- **Try it**: With the pictures omitted, write out all of the listing exactly.

□ □ □ □ □

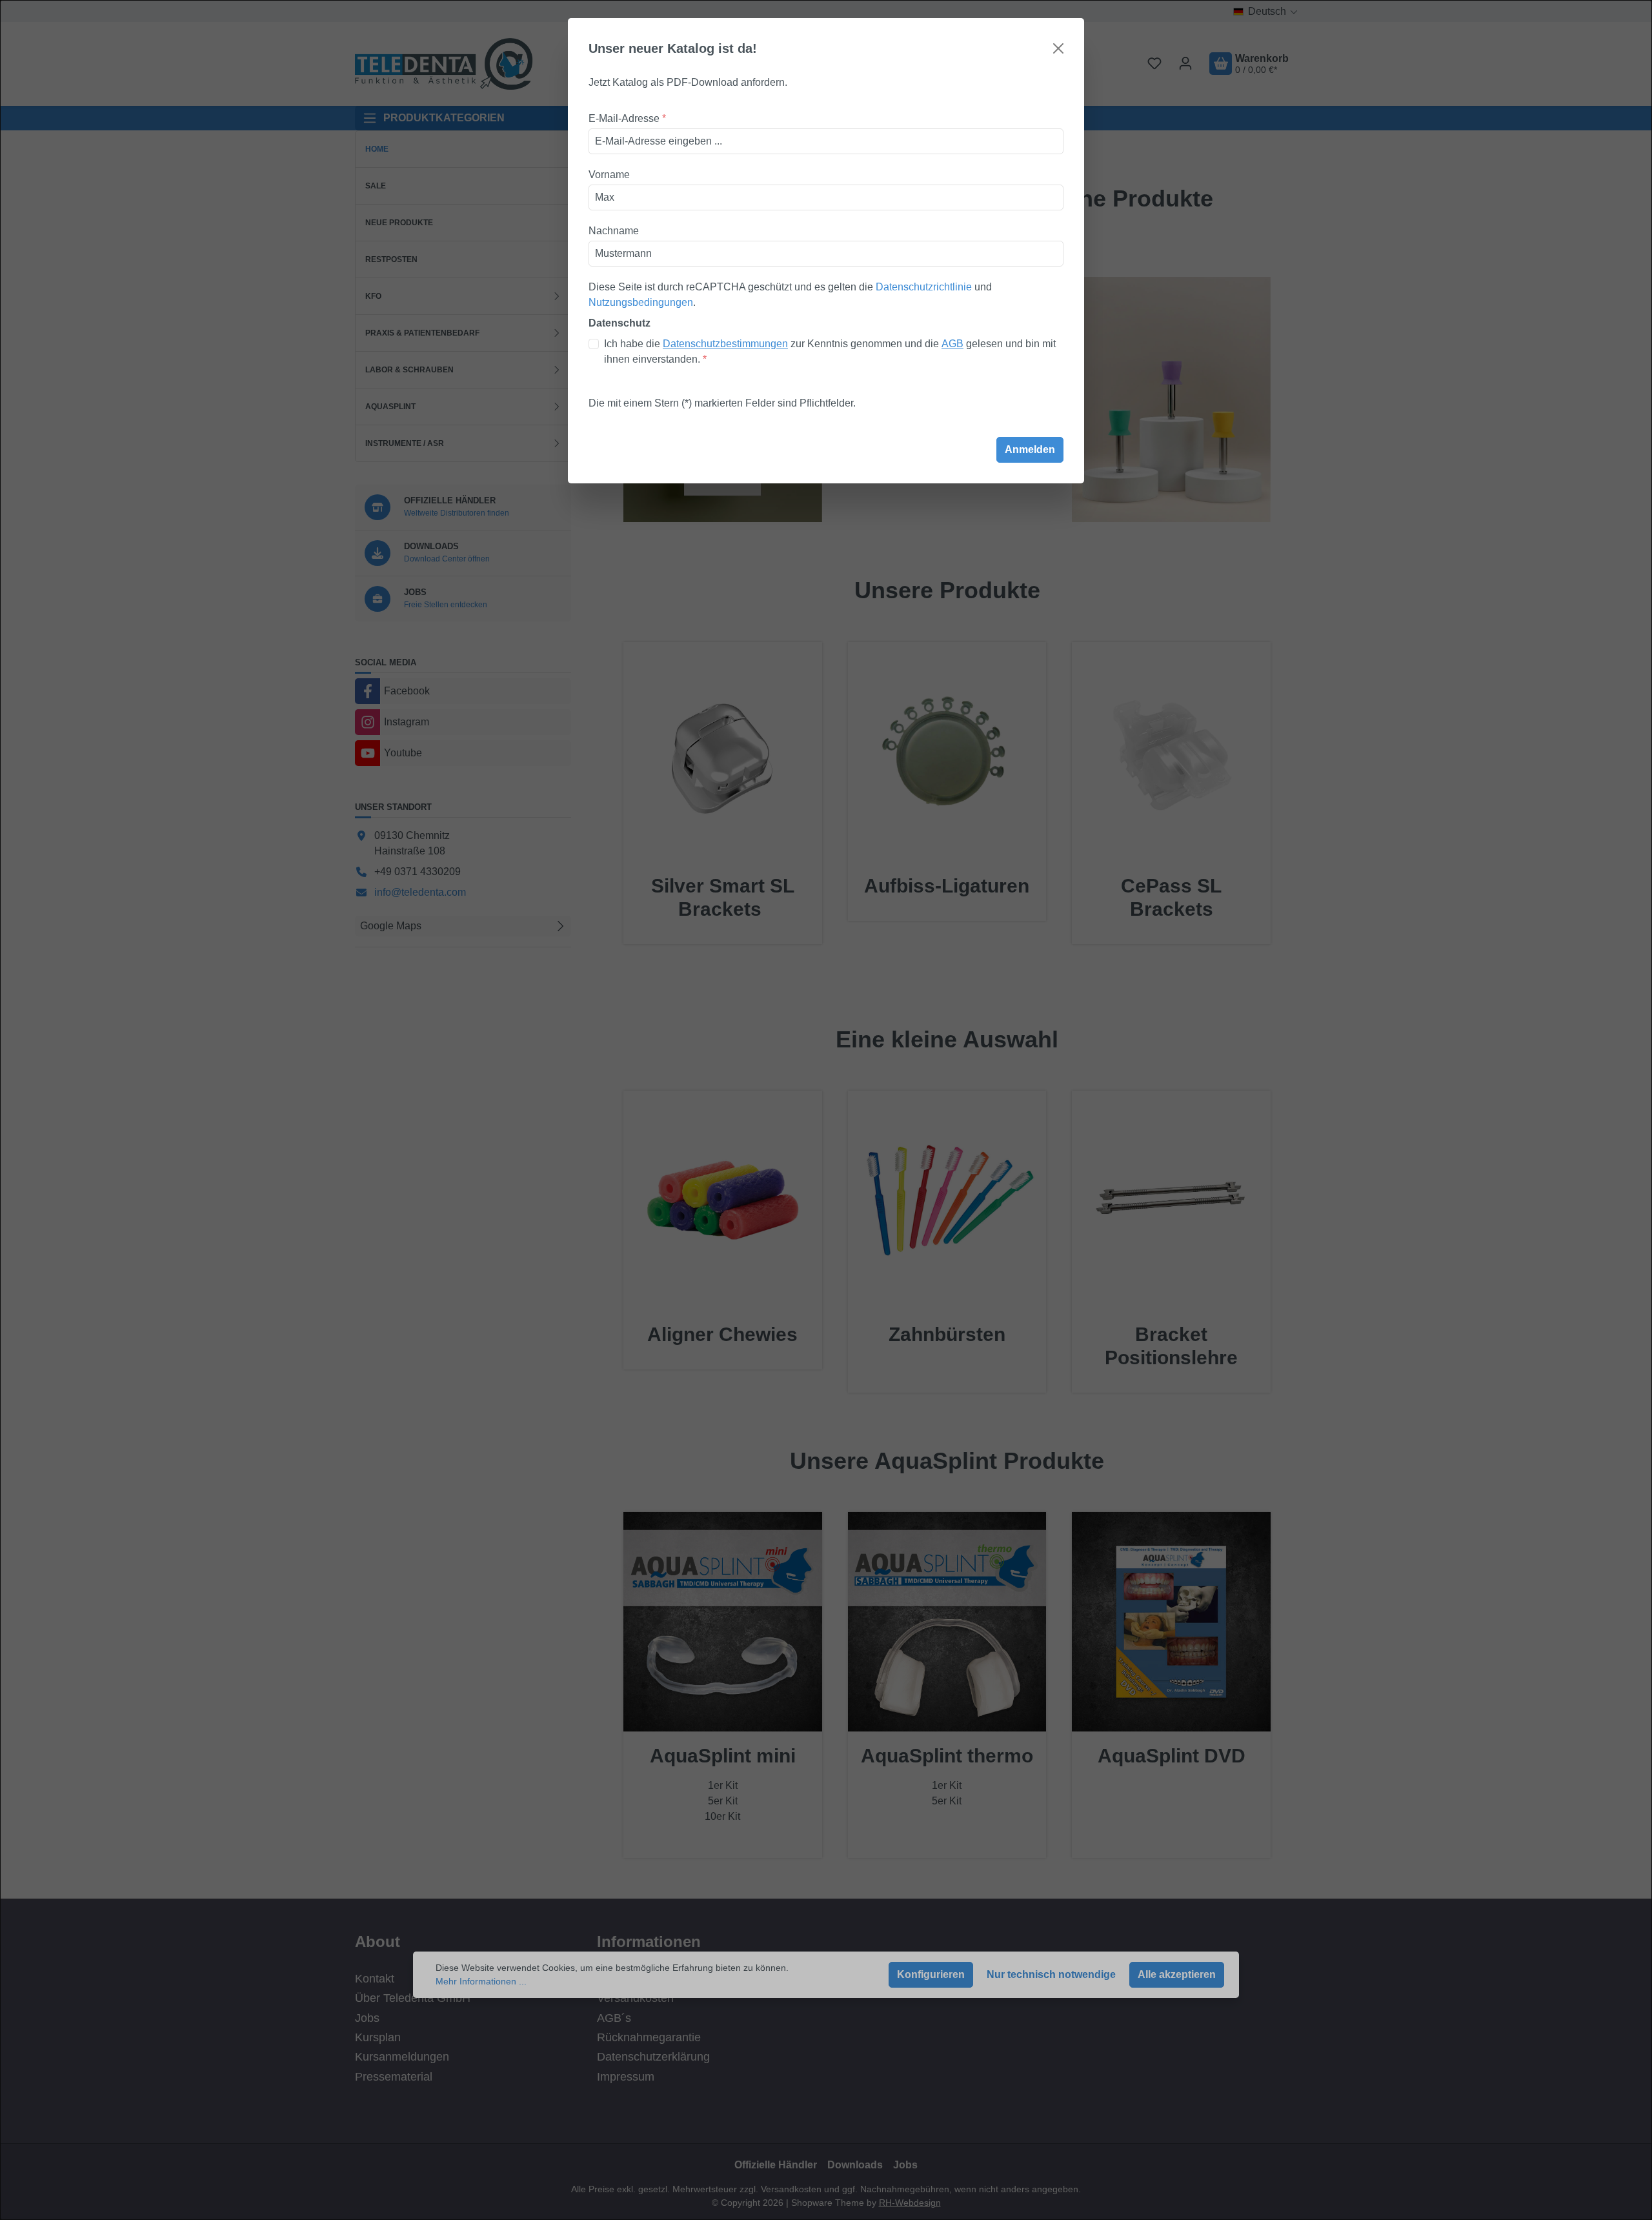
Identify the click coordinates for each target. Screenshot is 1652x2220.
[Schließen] (1058, 48)
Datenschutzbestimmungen (725, 343)
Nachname (614, 230)
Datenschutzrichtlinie (924, 286)
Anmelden (1030, 449)
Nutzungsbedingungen (641, 302)
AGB (952, 343)
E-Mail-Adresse (627, 118)
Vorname (609, 174)
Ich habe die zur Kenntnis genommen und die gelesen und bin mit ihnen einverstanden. (830, 351)
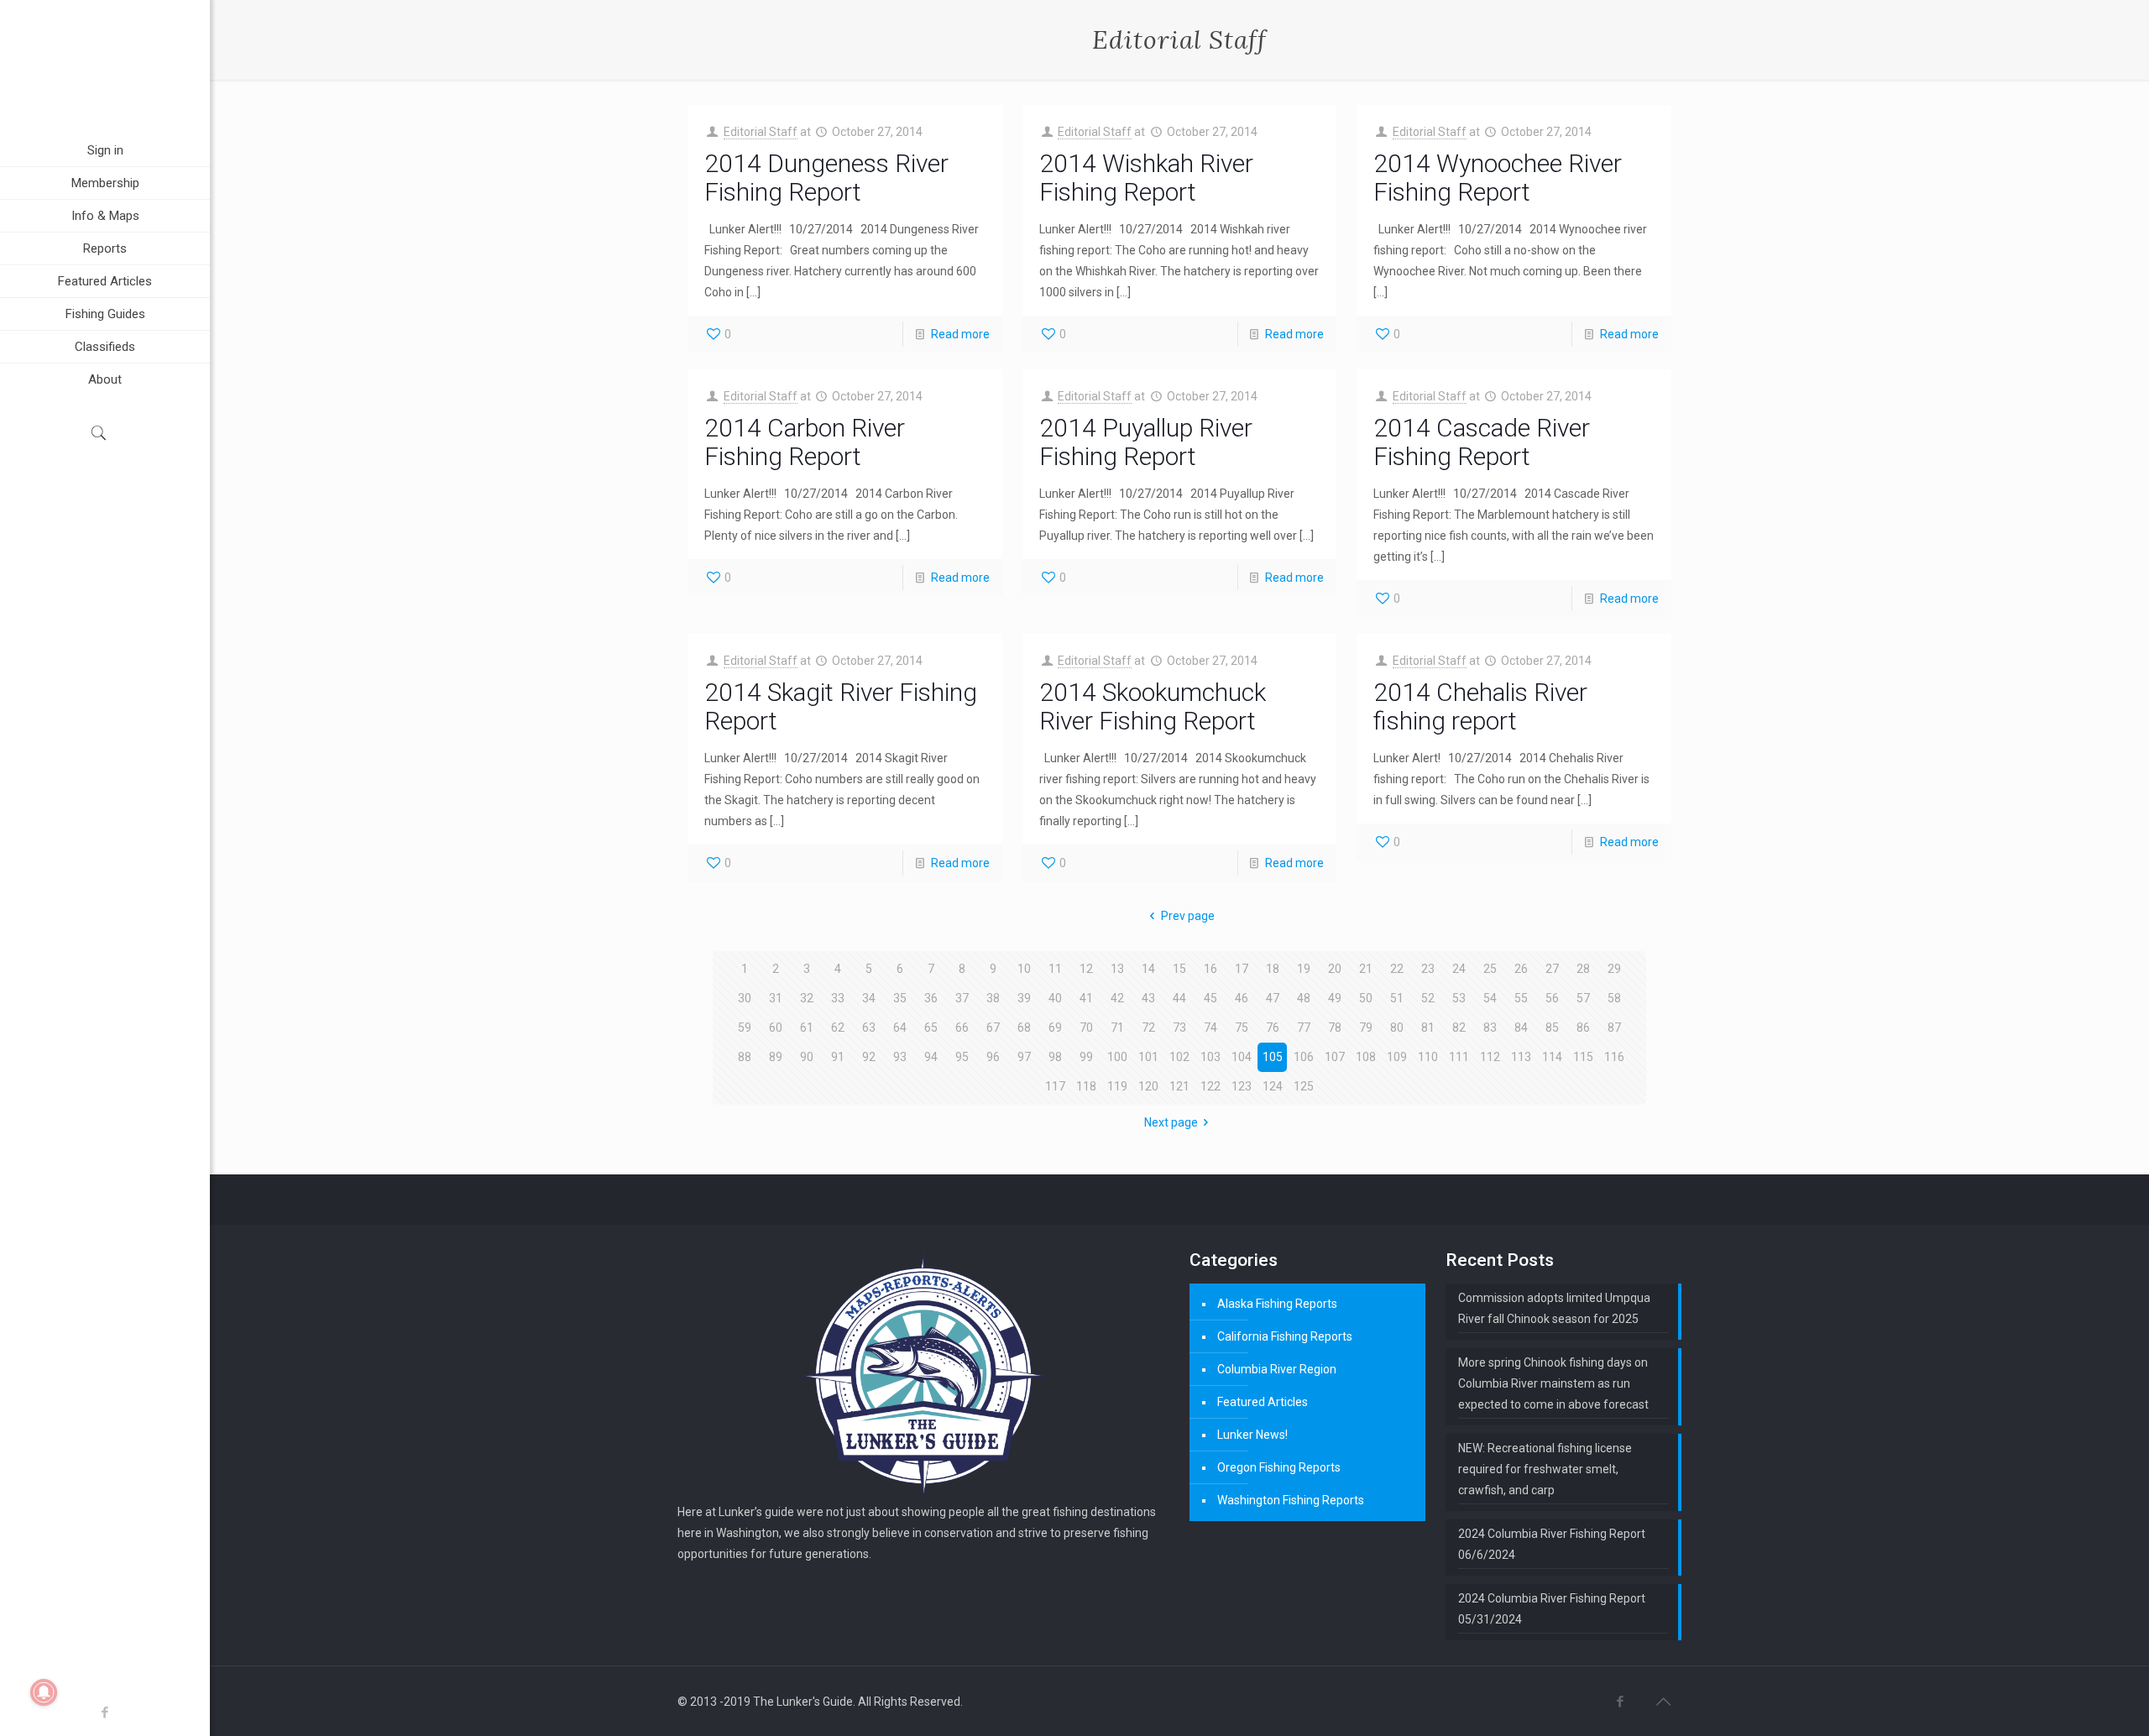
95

□ □ □ □ □

- **Reply**:
Identify the click coordinates for each target. Screenshot is 1652x2220.
[Schließen] (1058, 48)
Datenschutzbestimmungen (725, 343)
Nachname (614, 230)
Datenschutzrichtlinie (924, 286)
Anmelden (1030, 449)
Nutzungsbedingungen (641, 302)
AGB (952, 343)
E-Mail-Adresse (627, 118)
Vorname (609, 174)
Ich habe die zur Kenntnis genommen und die gelesen und bin mit ihnen einverstanden. (830, 351)
95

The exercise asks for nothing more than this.